Task details
Locate each line in the material below that contains the word "perform", and copy those lines out in full.

Working data
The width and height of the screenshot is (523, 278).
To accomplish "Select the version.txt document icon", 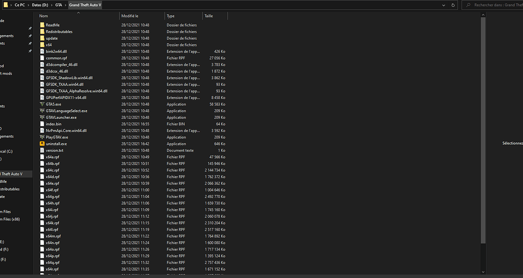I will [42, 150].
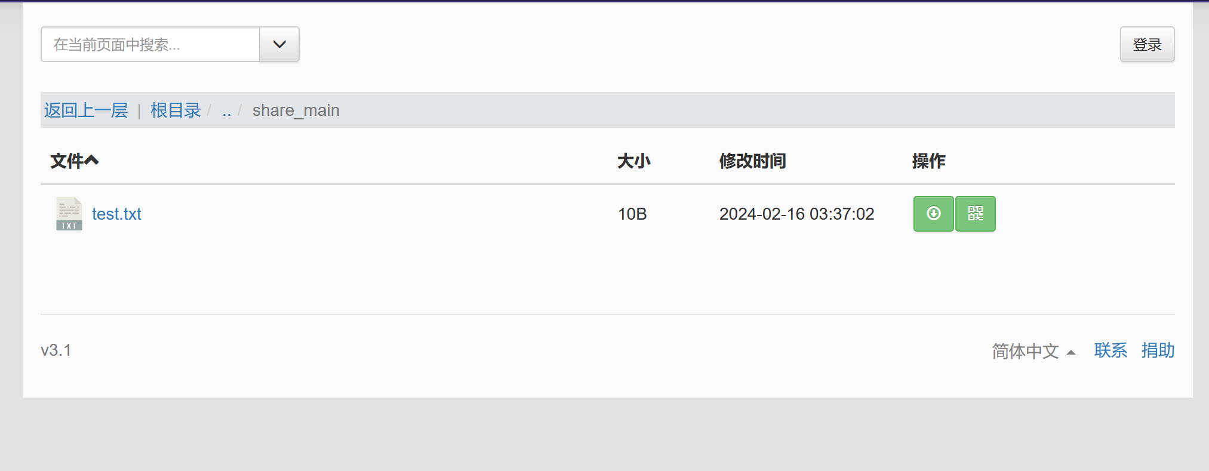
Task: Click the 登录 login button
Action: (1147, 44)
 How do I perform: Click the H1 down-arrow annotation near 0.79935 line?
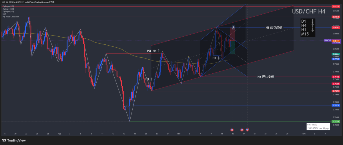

* * *

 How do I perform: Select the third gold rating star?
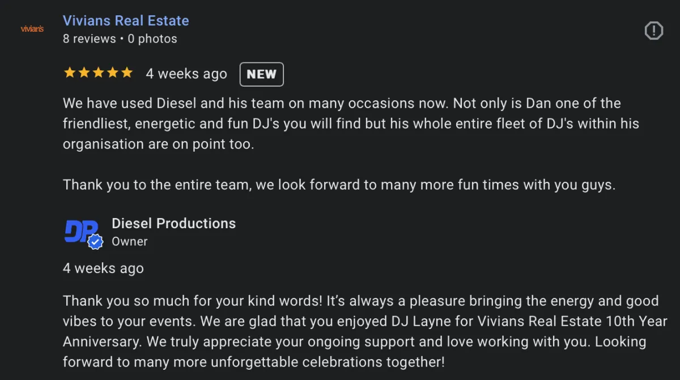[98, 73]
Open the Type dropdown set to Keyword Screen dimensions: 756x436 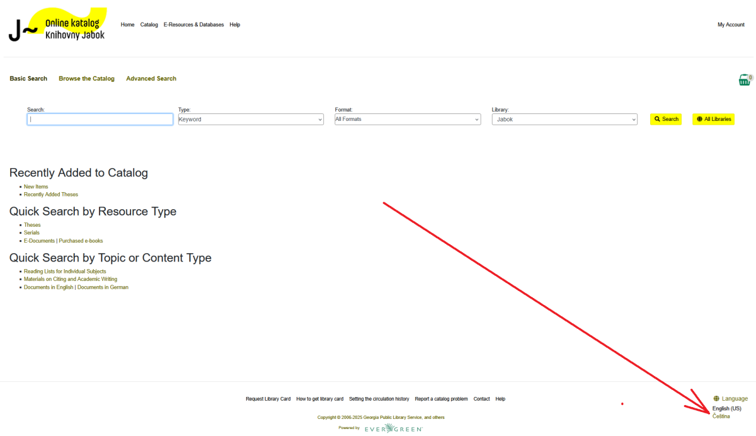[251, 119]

Result of this exercise
 How do I perform: Click the H1 down-arrow annotation near 0.79935 line?
 How do I perform: Select the third gold rating star?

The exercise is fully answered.